Tuesday, April 24, 2018

Rooting for the Home Team: Jesner shows how Foreign Corporations can benefit from American Ideology

by Jena Martin, guest contributor, Professor, West Virginia University College of Law

Today, Justice Kennedy writing the plurality opinion for a splintered court, held that foreign corporations who commit human rights violations cannot be sued under the Alien Tort Statute (the ATS).  In doing so, the court effectively ended a twenty-two year old strategy  used by human rights advocates – namely using U.S. civil litigation to bring redress for victims of business and human rights violations.

Writing for a fractured court (the majority opinion was limited to section I, Section II B-1 and Section II-C of Kennedy’s opinion), Justice Kennedy made an explicit distinction between natural persons and corporations as defendants for the purposes of ATS liability.

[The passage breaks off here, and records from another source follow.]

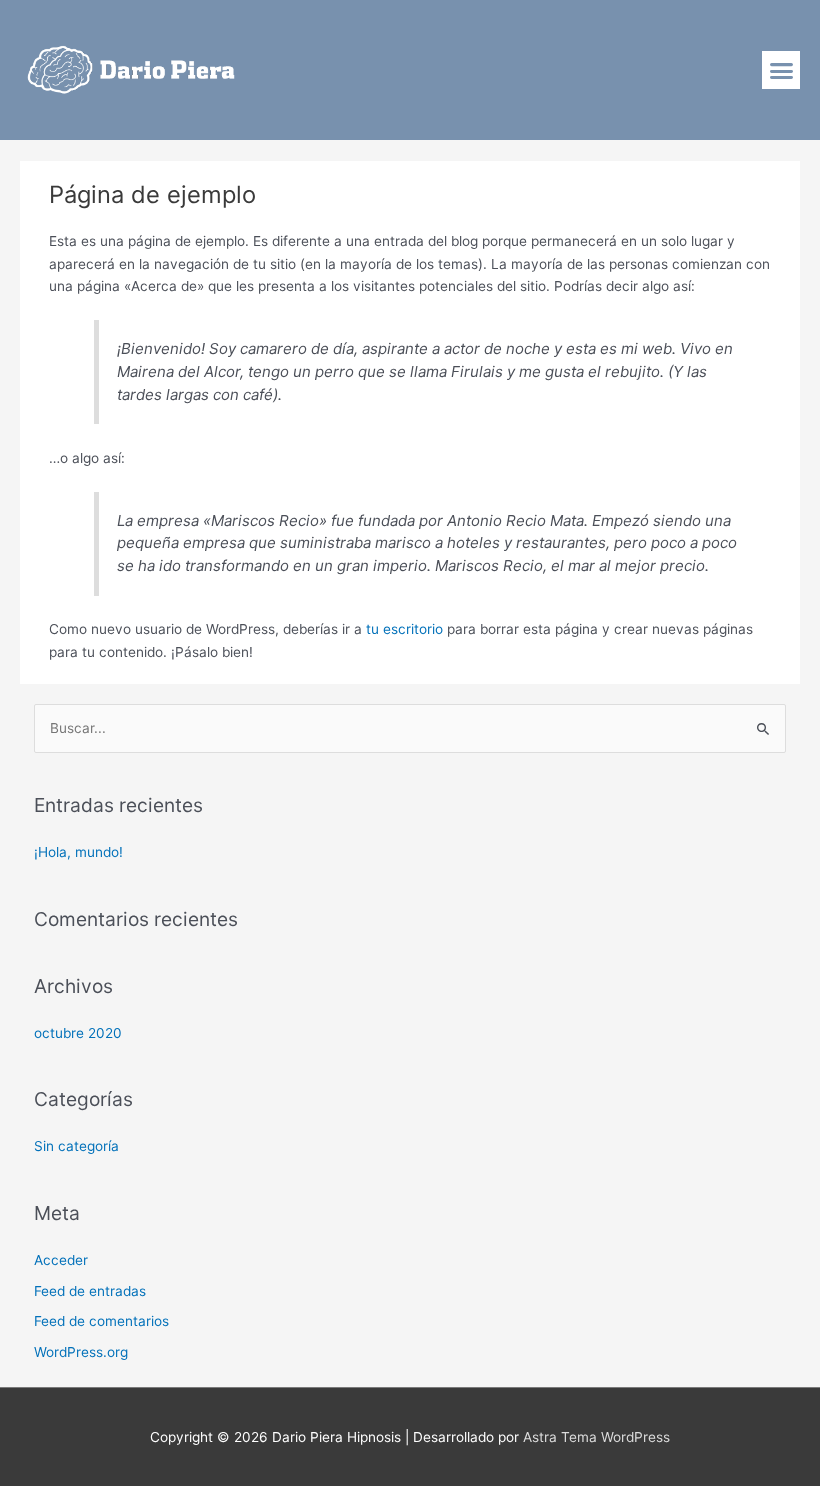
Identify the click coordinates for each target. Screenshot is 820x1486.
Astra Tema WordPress (596, 1437)
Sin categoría (76, 1146)
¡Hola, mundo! (78, 852)
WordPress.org (81, 1352)
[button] (781, 70)
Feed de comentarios (101, 1321)
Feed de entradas (90, 1291)
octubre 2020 (78, 1033)
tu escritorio (404, 629)
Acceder (61, 1260)
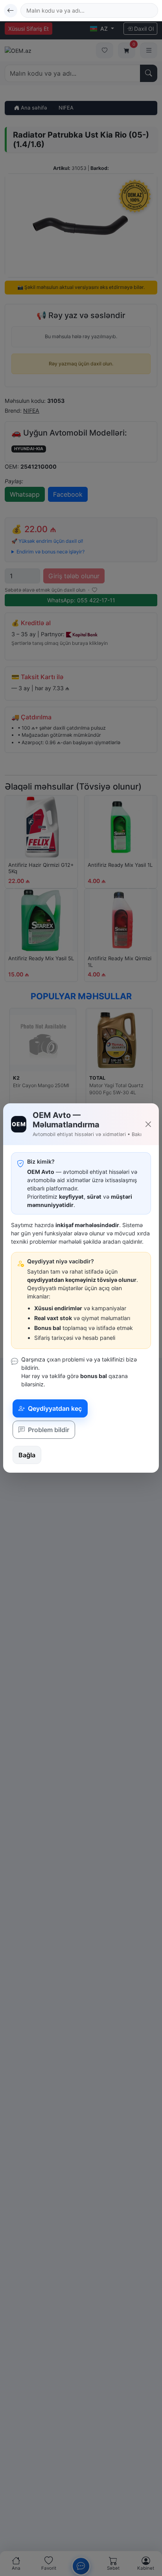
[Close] (148, 1124)
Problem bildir (47, 1430)
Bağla (26, 1455)
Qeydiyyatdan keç (54, 1408)
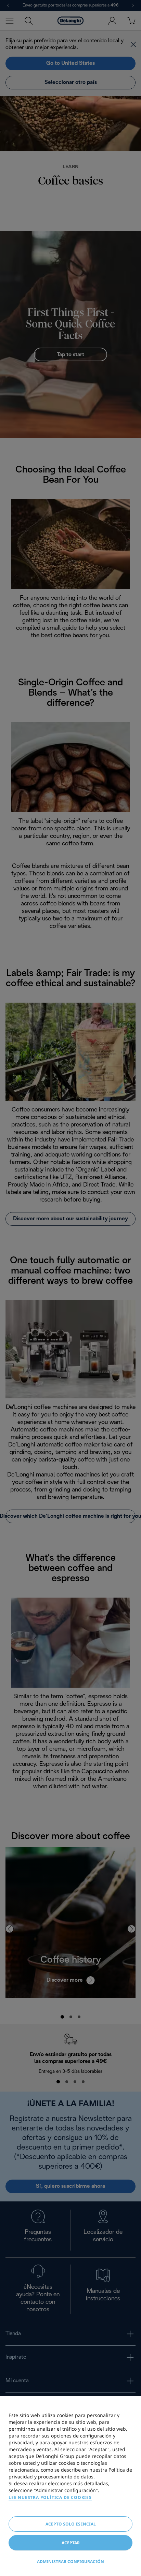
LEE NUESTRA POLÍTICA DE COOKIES (50, 2497)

In that regard, much of the majority opinion seems to be devoted to answering the question Justice Ginsburg asked during oral arguments in this matter, a question that remains relevant today: “why you would split individual and corporation [in ATS litigation]?”  Specifically, while Justice Kennedy acknowledged that “ ‘the singular achievement of international law since the Second World War has come in the area of human rights,’ where international law now imposes duties on individuals as well as nation-states,” he goes on to argue that this principle of individual liability does not extend to corporations to the level that he argues is necessary under the standard set out in the court’s Sosa opinion (namely that the principle be “specific, universal and obligatory”).  Instead, Justice Kennedy finds enough disagreement in the organizing statutes of enough tribunals to find a distinction between corporations and natural persons under current international law.

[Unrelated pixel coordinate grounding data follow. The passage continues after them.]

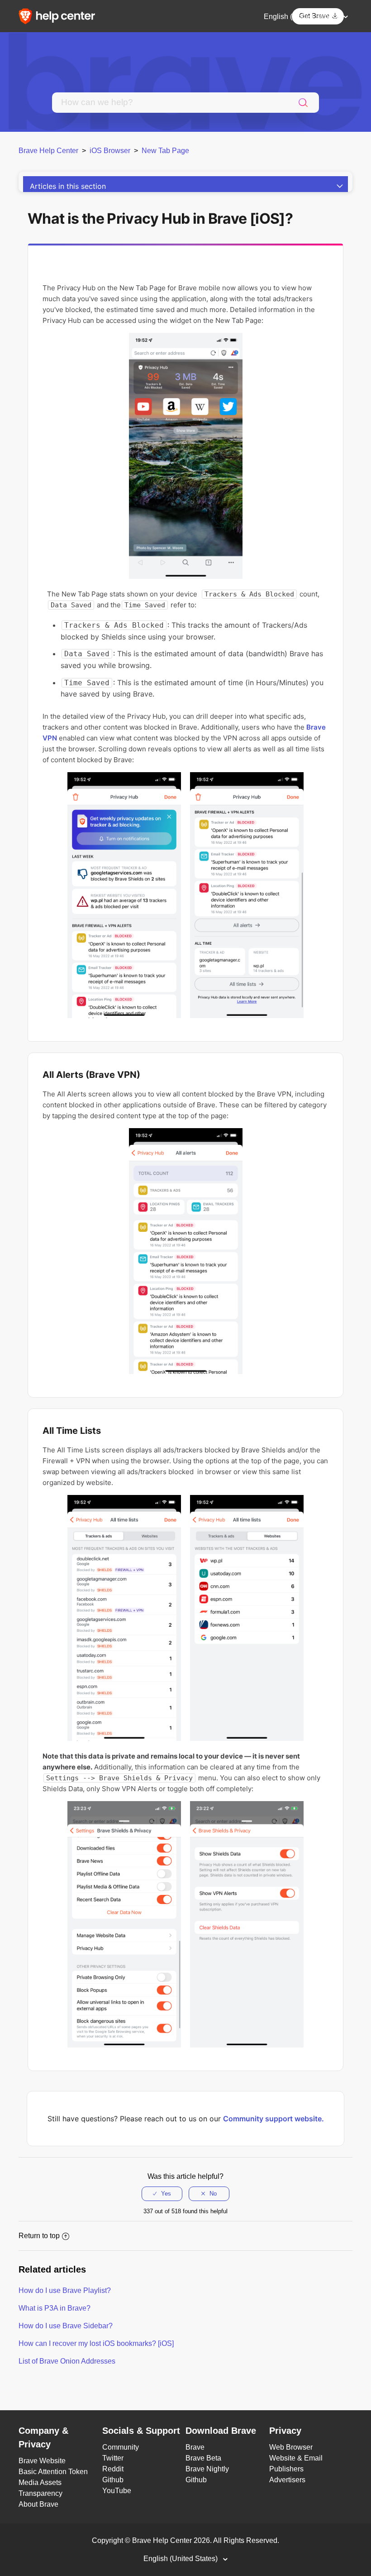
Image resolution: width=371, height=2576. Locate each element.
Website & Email (296, 2458)
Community (120, 2447)
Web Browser (291, 2447)
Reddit (113, 2469)
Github (113, 2480)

In a previous blog, I noted that during oral arguments three of the court’s more conservative members: Roberts, Alito, and Gorsuch, explicitly raised issues that would limit ATS’s reach: (1) the scope of extraterritoriality; (2) the prospect of foreign entanglement; and (3) the foreign nationality of corporations.  All of these find purchase here.  For instance, the Court notes that part of the reason for limiting the use of ATS against foreign corporations is to reduce the diplomatic challenges that he claims have arisen because of this litigation. However, as Justice Sotomayor points out in her dissenting opinion (in which Justices Ginsburg, Breyer and Kagan joined) “none of those objections was about the availability of corporate liability as a general matter. (Dissent at 21). 

But, in the end, it appears that the Court’s opinion comes down to thinly disguised American Exceptionalism.  Justice Kennedy makes this position clear.  Despite exhortations earlier in his opinion that the “principle and commitment [to human rights] support the conclusion that human-rights norms must bind the individual men and women responsible for committing humanity’s most terrible crimes” (Opinion at 14), Kennedy would subsume this commitment under a seemingly more pressing concern.  As he notes on p. 24 of his opinion “[i]f . . . the Court were to hold that foreign corporations may be held liable under ATS, that precedent setting principle ‘would imply that other nations, also applying the law of nations, could hale our [corporations] into their courts for alleged violations of the law of nations.”  U.S. Corporations 1. Everyone Else 0.